Anyway, the Bavarian automaker and producer of high quality BMW exhaust have already requested a complete breakdown of Volvo's financial position from a European investment bank which is handling enquiries on behalf of Ford, the owner of Volvo. Reliable sources have also revealed that BMW has earlier eyed the Alfa Romeo as its takeover target.



According to industry experts BMW is planning to expand its range of brands to support the future growth of the company. Likewise, part of its plan is underpinning the front-wheel-drive Mini division by expanding its output and it can do so with the help of Volvo.



Why Volvo? Company bosses at BMW saw Volvo as the fitting global brand complimentary to BMW, which they deemed has considerable room for growth and room to accommodate Volvo. Although BMW will always emphasize driving pleasure, Volvo on the other hand will contribute safety and environmental concerns to the mix.

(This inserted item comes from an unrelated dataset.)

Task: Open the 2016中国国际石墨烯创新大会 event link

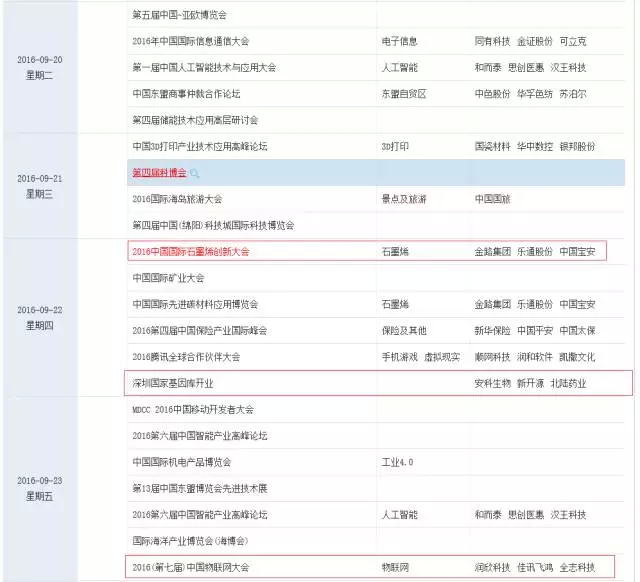Action: coord(190,251)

At present it not yet clear what BMW plans are but its probable that the larger saloon and estate models of Volvo just in case would be switched to BMW platforms offering both rear-and four-wheel drive. The smaller cars in the Volvo's range would remained front-drive and would probably be merged to the Mini family expanding this model range.



The Mini brand is currently one of the biggest problems of BMW and it has already been forced to allot additional investment just for the redesigning of the new Mini as well as engineering the Mini Clubman estate. But despite all the efforts Mini sales are still down on their 2005 peak and the BMW insiders admit that a total annual output of 250,000 to 270,000 cars is just not enough to secure a profitable long-term future for the Mini brand.

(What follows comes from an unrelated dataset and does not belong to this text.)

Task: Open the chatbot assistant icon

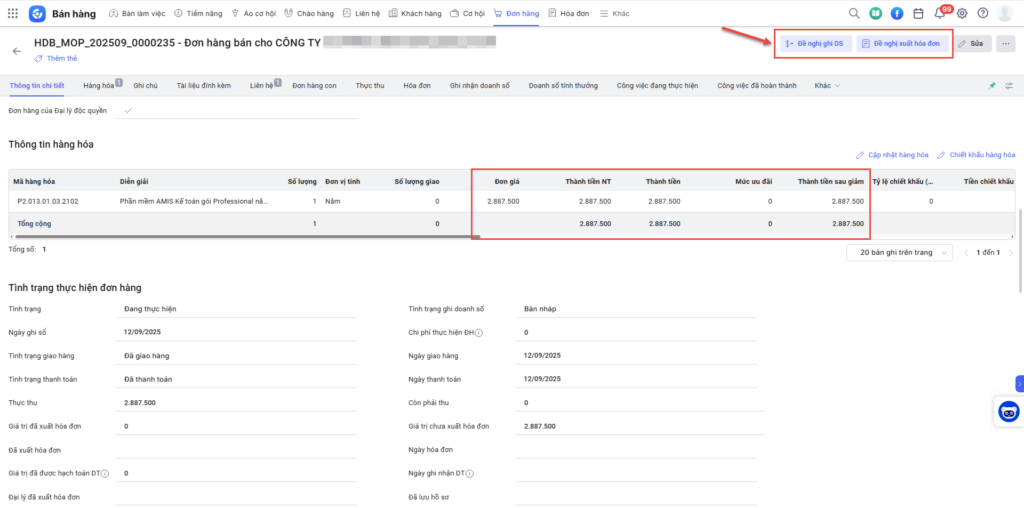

Potentially with Volvo, BMW could build the proposed large five-door Mini and Mini SUV on the same front-drive chassis as the future S40 and V50. And let's just say for the sake of argument that this was done, an annual output of 500,000 upmarket Volvo and Mini front-drive cars could ensure long-term profitability.

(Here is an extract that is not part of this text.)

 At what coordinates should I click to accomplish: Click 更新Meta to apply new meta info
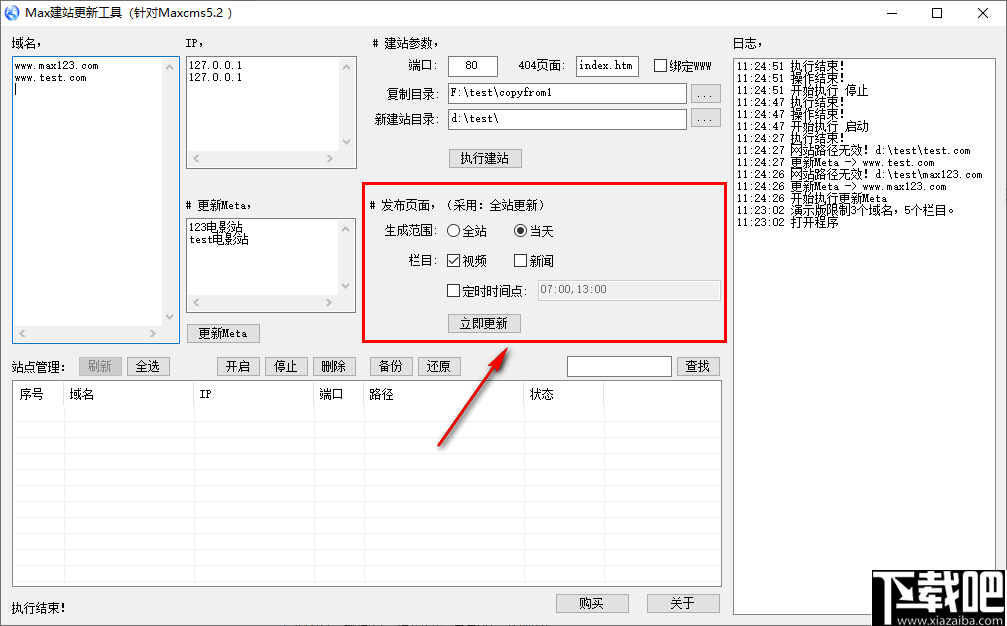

The expectation for future profit is not new when it comes to merger in fact every one of those failed union in the auto industry is hoping for the same thing that's why they merge in the first place. Unfortunately, none of those merges survive except for the seven years partnership between Nissan and Renault but even their union is still uncertain and nobody knows what may happen in the future.



And let us not forget that seven years ago BMW was humiliated when it incurred massive losses which forced it to split up and sell the Rover Group which it bought in 1994. The question now is: Has BMW forgets the lessons of the past or has it learned a lot to create a new successful partnership? Well only BMW can answer that.